Говорят, что битье определяет сознание. Я бы сказал, что музыка – более эффективный метод, влияющий на воспитание и формирование молодого человека. Большие дела и музыка сыграли огромную роль в период моего взросления, формирования личности, выбора смысла в жизни, профессии.
Мне повезло: я был принят на должность коллектора в Сеймчанскую экспедицию № 46 Отдела специальных исследований Северо-Восточного геологического управления (СВГУ). В этом году экспедиция базировалась в заливе Креста, ее многочисленные партии были высажены десантом во многие районы Чукотки.
В задачу поисково-съемочной партии, куда меня направили работать, ставилось пройти маршрутами, обследовать и опробовать поисковые площади восточной и северо-восточной части побережья Чукотки: горный массив вблизи поселка Конергино в бухте Кэнгынин залива Креста; бухты Рудера, Преображения и мыс Беринга в Анадырском заливе, горный массив вблизи поселков Энмелен, Нунлигран и мыса Аччен; со стороны Берингова моря – мыс Чаплина, бухта Провидения, остров Аракамчечен в проливе Сенявина; горные массивы вокруг поселков Янракиннот, Лорино, Лаврентия и Мечигменской губы.

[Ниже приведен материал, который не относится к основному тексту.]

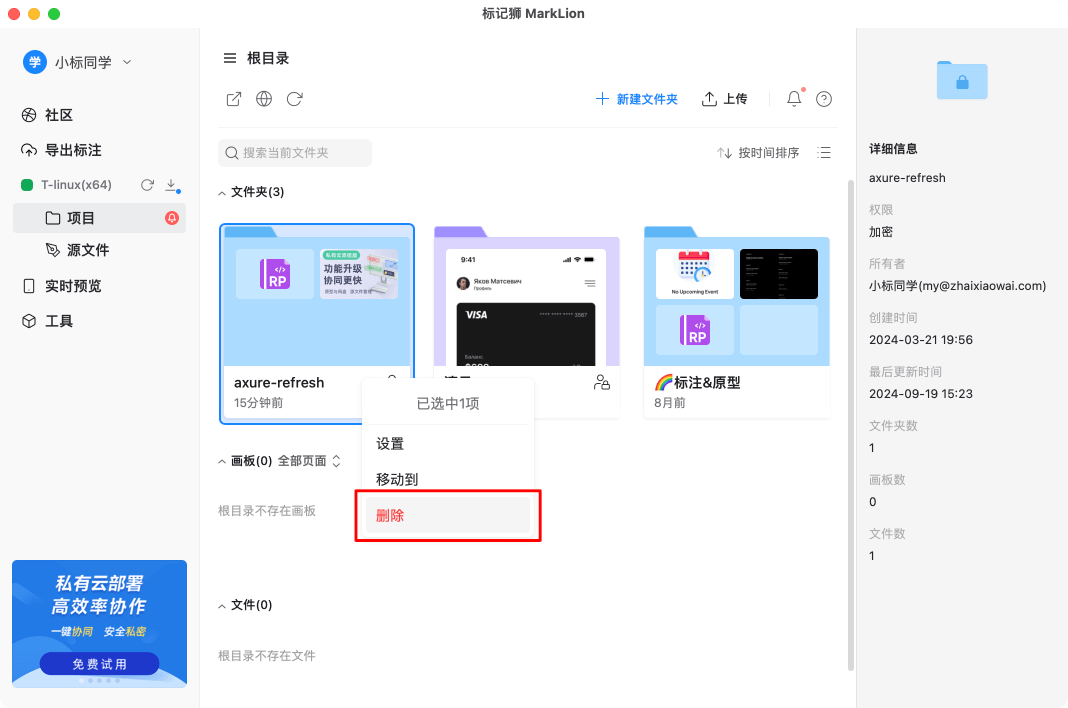Screen dimensions: 1068x708
Task: Open the notification bell with red badge
Action: point(793,99)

Для перебазирования нашей поисково-съемочной партии вдоль Чукотского полуострова был специально выделен буксировочный катер класса река – море.
Наступила настоящая весна. Яркое солнце, теплая погода сделали свое дело – снег быстро сошел, оголив сопки, оставив снежники как память о долгой снежной и холодной зиме. Бурные горные потоки воды устремились вниз в долины малых и больших рек, заливая тундру и наледи.

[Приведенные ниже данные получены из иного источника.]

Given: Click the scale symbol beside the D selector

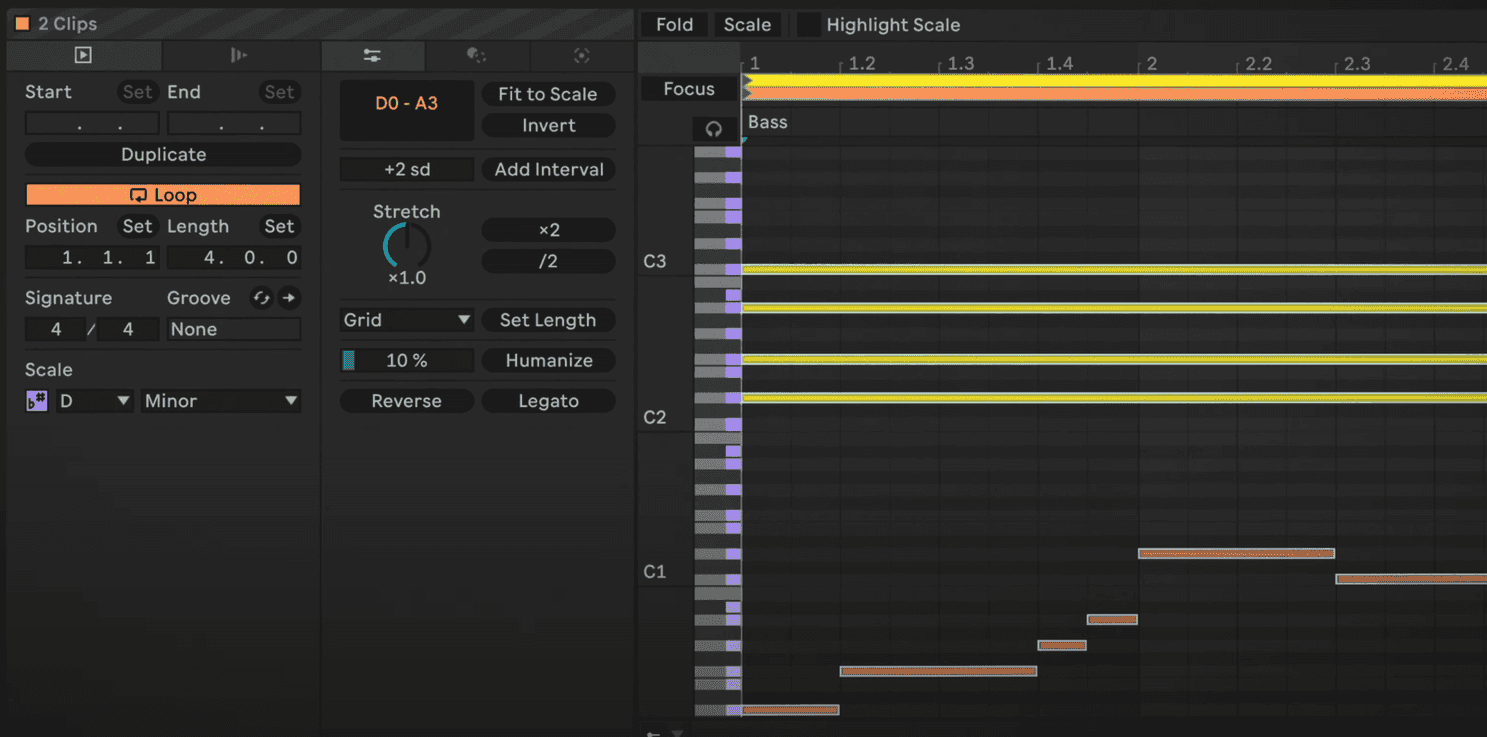Looking at the screenshot, I should coord(36,400).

Огромное ледяное поле сковало залив, и наш катер из-за сложной ледовой обстановки еще не вышел из города Анадыря за нами в поселок Эгвекинот.
Начальник партии принял решение, не теряя времени, провести поисковые работы на площади с аномальными проявлениями, по данным аэрогеофизической съемки. С базы экспедиции мы взяли лопаты, кайло, кувалду, лом, «касситеритовые» мешки для взятия валовых проб, радиометры и другое необходимое снаряжение: продукты питания, спальные мешки, ружья, винтовки, палатки. Все это мы погрузили в ЗИЛ-157 и на машине доехали до 152-го километра Иультинской трассы, где в 25 километрах от нее геофизики засекли аномалию, находящуюся между рекой Амгуэмой и впадающей в нее рекой Чантальвергыргын.